» **ASSIGNED TASK**
Down to the last line, repeat the entries exactly and drop any image.

» **EXERCISE INPUT**
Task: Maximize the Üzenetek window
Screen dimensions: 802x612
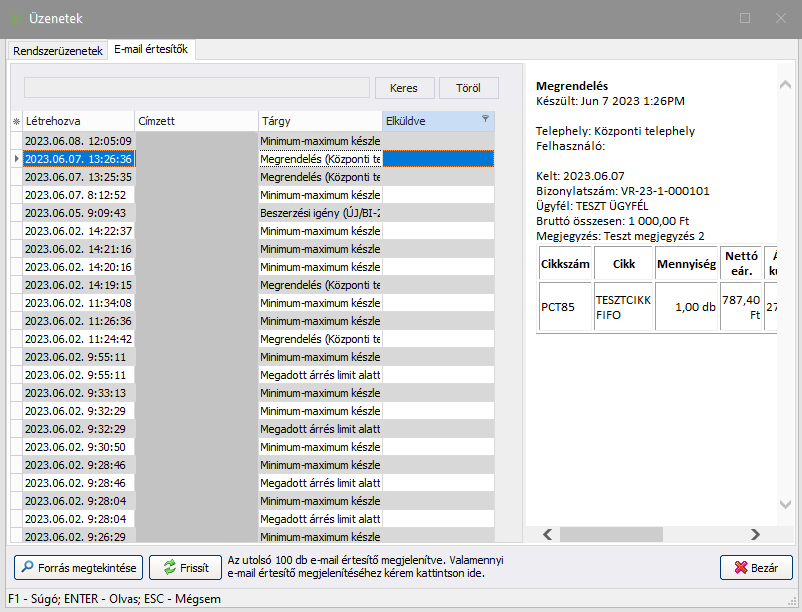Action: (x=745, y=18)
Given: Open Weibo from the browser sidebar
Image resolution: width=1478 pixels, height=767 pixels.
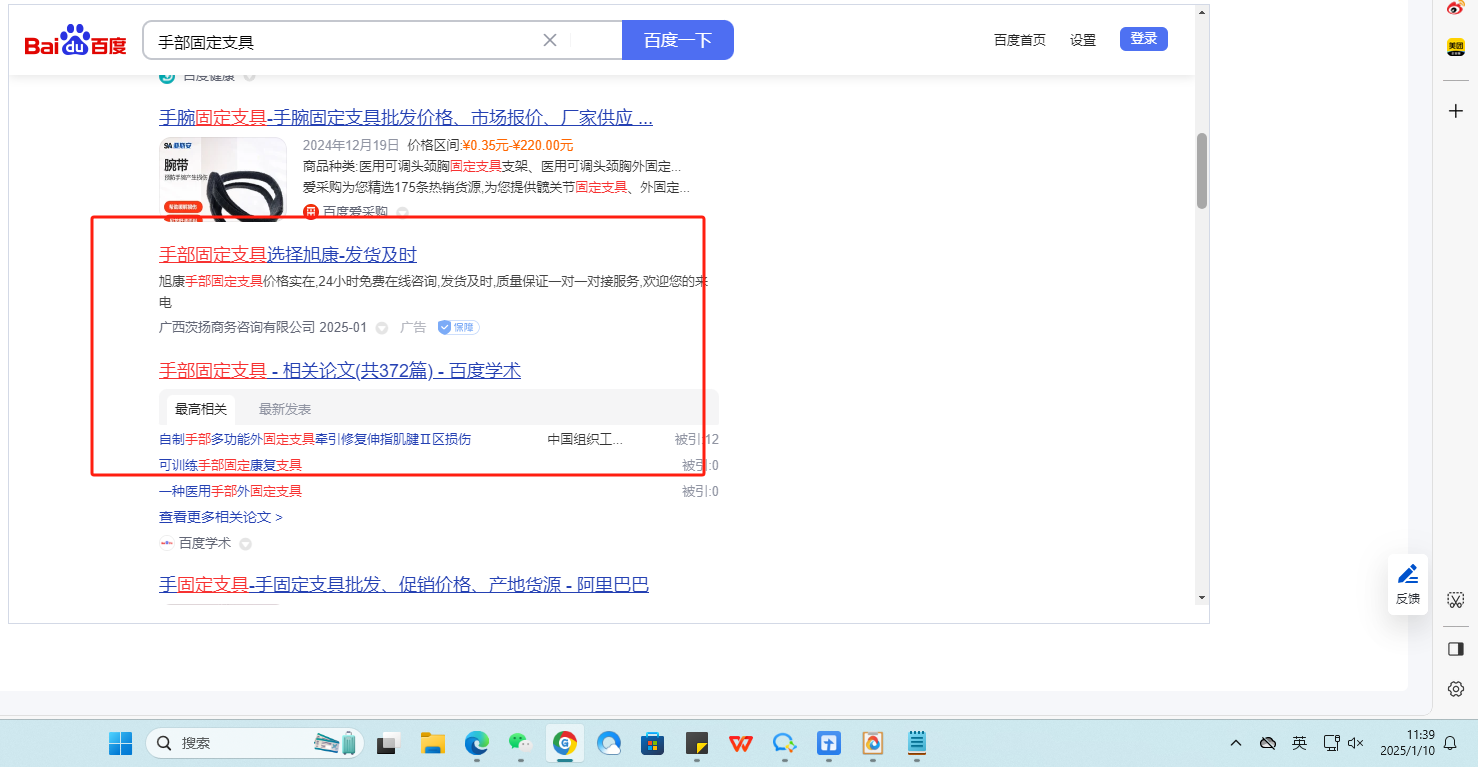Looking at the screenshot, I should pos(1456,8).
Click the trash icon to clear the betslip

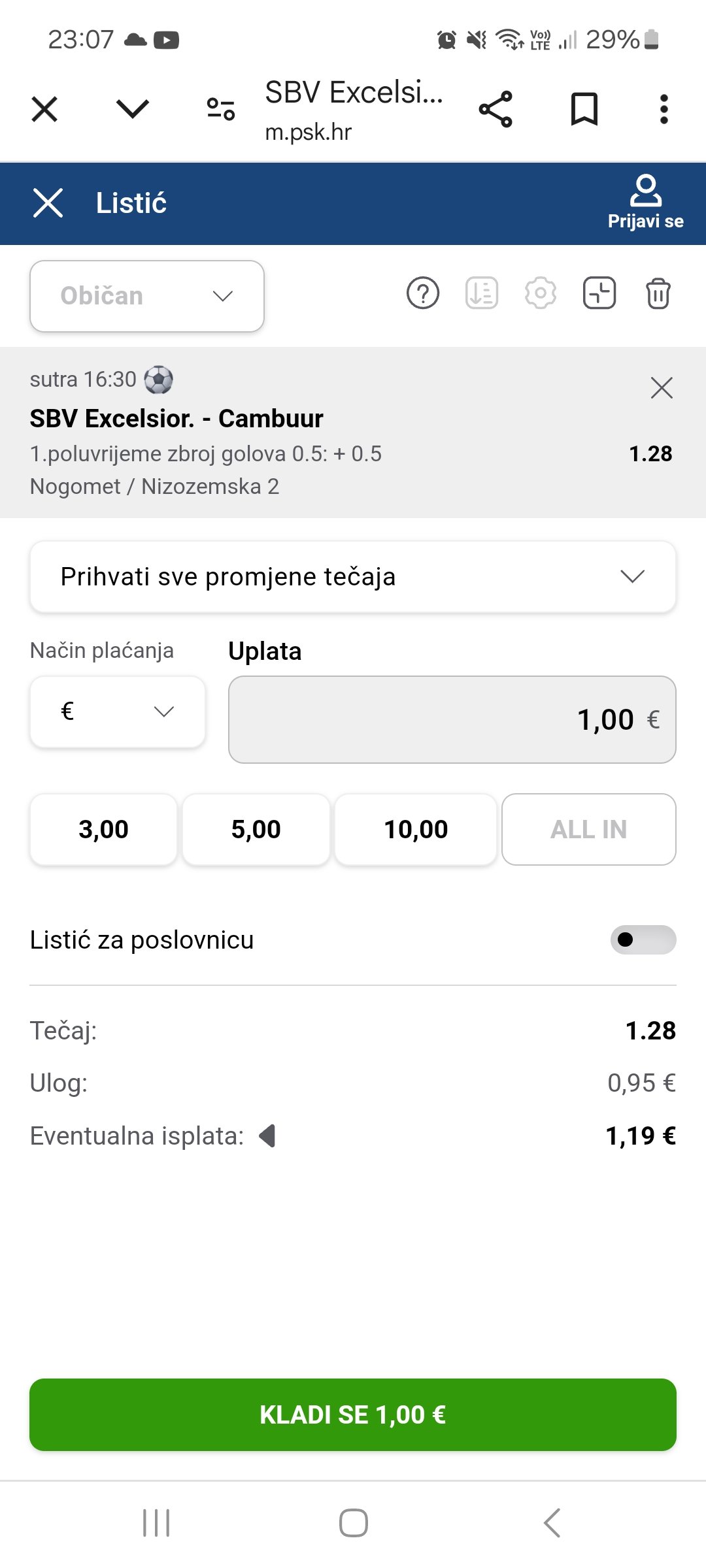658,293
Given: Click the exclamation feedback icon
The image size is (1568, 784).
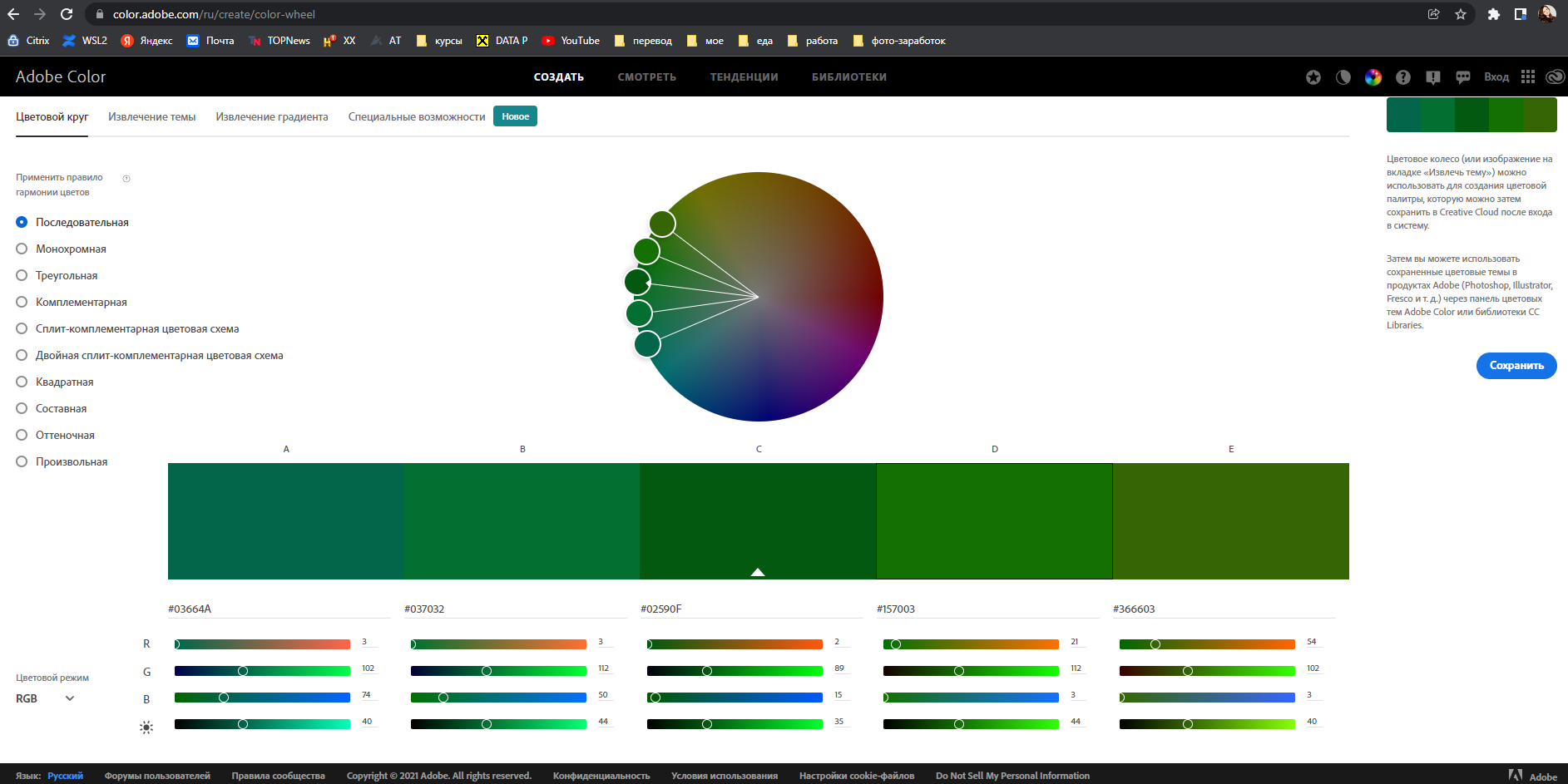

» **RESPONSE AREA**
Task: Maximize the Üzenetek window
Screen dimensions: 802x612
Action: (x=745, y=18)
Given: Open Weibo from the browser sidebar
Image resolution: width=1478 pixels, height=767 pixels.
Looking at the screenshot, I should pos(1456,8).
Click the trash icon to clear the betslip

658,293
Given: Click the exclamation feedback icon
The image size is (1568, 784).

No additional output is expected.